Tag: backpacking

Part 2 of Hiking the Halemau’u Trail to the Paliku Campsite

The following is a continuation of Hiking the Halemau’u Trail to the Paliku Campsite at Haleakala National Park.

One of the best parts of camping is sleeping when the sun sets and waking when it rises. We were awake a little after 5am with the pleasure of enormous slugs crawling on the tent’s screen. It rained extremely hard during the night, leaving us wondering if there would be a flash flood on the hillside where we were camped. Fortunately, by the light of day the rain slowed down to a drizzle.

We made our breakfast and debated the best way to pack up our soaked tent. We finally decided that the best approach wasn’t to wait for the rain to stop, but to move as quickly as possible once we emerged. We packed the backpacks first so that the tent breakdown was as simple as dropping the poles, pulling the stakes and rolling up the rest.

Rainbows

We were essentially dry as we left the campsite but our pants were quickly soaked as we walked through light rain and wet vegetation. It was warm enough for us to be comfortable and we were delighted with rainbows over our trail as we hiked back toward the Haleakala Crater.

Even though we’d walked this route, by morning and in a different light, it was like a new adventure. We stopped for an early lunch at the first lava flow just as we left the rain behind, and were soon hiking once again through the lunar landscape of the Haleakala Crater. Our trip on day two was significantly more uphill and we could feel it.

Once across the Crater, we once again entered the rainy area that gradually became more green and less desolate. The final nearly 7 km (4.2 miles) was entirely uphill but a great way to finish such an amazing hike. The Halemau’u Trail is an excellent adventure for those who come prepared for the many climates of this unique landscape.

Hiking the Halemauu Trail to the Paliku Campsite at Haleakala National Park

The Halemauu Trail to the Paliku Wilderness Campsite is not a two-day hike for the casual hiker. Fortunately, we’re no casual hikers and were well-prepared for the altitude, wet, cold and 32.8 km (20.4 miles) round trip.
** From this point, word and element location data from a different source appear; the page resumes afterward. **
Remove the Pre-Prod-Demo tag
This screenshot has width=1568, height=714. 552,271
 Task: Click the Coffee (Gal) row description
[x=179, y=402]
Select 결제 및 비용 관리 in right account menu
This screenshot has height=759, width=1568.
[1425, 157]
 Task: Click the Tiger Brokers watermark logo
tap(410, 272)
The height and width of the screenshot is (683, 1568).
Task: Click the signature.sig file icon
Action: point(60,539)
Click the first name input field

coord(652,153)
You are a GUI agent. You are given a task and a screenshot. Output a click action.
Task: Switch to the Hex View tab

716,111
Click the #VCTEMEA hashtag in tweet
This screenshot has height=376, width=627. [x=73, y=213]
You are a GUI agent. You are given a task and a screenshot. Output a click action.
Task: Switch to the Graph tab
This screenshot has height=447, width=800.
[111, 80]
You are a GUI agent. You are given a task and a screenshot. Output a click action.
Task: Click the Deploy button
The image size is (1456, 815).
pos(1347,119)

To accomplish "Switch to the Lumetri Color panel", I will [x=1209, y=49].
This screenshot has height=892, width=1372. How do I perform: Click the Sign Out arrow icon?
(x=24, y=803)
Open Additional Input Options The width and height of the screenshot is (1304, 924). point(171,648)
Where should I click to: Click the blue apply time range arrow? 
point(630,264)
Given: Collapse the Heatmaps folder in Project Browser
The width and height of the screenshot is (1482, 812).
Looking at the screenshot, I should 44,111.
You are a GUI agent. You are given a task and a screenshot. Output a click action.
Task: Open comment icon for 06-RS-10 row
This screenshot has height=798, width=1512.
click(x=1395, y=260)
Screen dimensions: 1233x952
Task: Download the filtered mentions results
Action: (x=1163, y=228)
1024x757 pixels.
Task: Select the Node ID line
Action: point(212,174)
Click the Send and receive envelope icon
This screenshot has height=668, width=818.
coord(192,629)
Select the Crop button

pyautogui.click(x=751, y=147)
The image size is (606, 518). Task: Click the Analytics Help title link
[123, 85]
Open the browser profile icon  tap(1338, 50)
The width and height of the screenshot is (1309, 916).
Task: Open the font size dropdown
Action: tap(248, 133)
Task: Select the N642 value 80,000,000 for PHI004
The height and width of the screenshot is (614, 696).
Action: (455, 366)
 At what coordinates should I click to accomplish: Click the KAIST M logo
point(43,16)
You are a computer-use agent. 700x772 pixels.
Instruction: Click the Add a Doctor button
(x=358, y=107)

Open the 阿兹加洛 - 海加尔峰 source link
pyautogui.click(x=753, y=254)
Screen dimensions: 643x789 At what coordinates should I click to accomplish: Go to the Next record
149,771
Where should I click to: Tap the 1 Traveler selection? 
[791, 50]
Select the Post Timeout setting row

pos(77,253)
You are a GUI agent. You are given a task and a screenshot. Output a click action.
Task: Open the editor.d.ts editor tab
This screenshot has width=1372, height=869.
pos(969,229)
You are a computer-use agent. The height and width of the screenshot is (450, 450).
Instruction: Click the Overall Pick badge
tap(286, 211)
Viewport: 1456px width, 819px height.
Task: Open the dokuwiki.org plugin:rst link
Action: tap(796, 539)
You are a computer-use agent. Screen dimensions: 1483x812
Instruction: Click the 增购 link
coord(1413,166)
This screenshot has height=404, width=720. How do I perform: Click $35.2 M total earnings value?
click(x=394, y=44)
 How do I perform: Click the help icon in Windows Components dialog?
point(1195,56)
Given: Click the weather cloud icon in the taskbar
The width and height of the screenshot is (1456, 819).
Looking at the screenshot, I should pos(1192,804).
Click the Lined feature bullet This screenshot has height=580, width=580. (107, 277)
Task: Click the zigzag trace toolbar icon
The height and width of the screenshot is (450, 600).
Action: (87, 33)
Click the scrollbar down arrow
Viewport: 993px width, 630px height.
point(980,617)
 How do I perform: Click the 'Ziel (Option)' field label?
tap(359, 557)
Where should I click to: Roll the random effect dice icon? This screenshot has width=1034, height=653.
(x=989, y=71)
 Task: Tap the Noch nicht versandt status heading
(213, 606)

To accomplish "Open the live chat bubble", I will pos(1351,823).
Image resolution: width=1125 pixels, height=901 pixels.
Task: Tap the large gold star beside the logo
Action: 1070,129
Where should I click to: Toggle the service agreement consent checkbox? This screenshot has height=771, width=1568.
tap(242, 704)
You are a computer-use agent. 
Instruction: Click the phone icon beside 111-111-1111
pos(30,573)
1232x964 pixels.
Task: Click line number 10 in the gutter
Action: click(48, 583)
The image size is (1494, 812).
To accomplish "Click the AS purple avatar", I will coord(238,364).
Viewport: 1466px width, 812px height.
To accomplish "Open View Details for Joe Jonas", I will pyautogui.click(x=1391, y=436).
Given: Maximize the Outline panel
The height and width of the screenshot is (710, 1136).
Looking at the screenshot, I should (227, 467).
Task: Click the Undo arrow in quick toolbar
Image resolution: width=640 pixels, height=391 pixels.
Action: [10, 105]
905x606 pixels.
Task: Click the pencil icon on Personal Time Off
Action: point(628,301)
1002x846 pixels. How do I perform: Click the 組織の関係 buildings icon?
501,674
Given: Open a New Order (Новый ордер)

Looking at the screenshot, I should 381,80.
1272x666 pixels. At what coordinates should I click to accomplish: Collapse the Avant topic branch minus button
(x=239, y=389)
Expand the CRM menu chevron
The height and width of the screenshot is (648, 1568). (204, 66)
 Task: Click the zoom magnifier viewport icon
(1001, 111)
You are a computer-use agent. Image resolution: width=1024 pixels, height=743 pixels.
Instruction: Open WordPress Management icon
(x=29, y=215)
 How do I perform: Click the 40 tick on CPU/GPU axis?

We paid our $10 to enter the park for three days, and made our way to the Haleakala National Park Visitors Center to get our free permits and to watch the mandatory video, “Leave No Trace.”  We were skeptical about having to learn again about the philosophy we already practice, but it turned out to be a very good video that every national park should have.

Halemauu Trail

The Halemau’u Trail starts at 2435 m (7,990 ft) on the main road through the park. By the time we grabbed our gear and left our car at the parking lot, we were enveloped in a mist that brought the kind of rain that only happens as clouds try to push over 3,055 m (10,023 ft) Haleakala shield volcano. It is so large that it takes up 75% of the land area of Maui and dictates the weather for most of the island.

The trail leaves the parking lot as a fairly straight path that passes through scrub before beginning a significant descent of the West Crater Wall to the Ko’olau Gap at the floor of the Haleakala Crater. The trail in places is cut from sheer lava rock cliffs and represents an enormous amount of effort on the part of the National Park Service. Each turn that faced toward the sea brought rainy mist, and each turn away brought relief from the wet.

The descent section lasted nearly three miles and left us ready to hike on more level ground. We’ve always found going down to be tougher on our bodies and more risky than climbing even steep trails. Add wet rocks and loose gravel and you have a recipe for injury.

Lunch

Once off the cliff trail, we found an excellent place to have lunch just inside a gate that was constructed to keep feral goats out of the park and away from the silversword, a plant unique to Haleakala National Park. We made ramen noodles and brewed up tea as we rested our legs and enjoyed taking off our packs for a bit.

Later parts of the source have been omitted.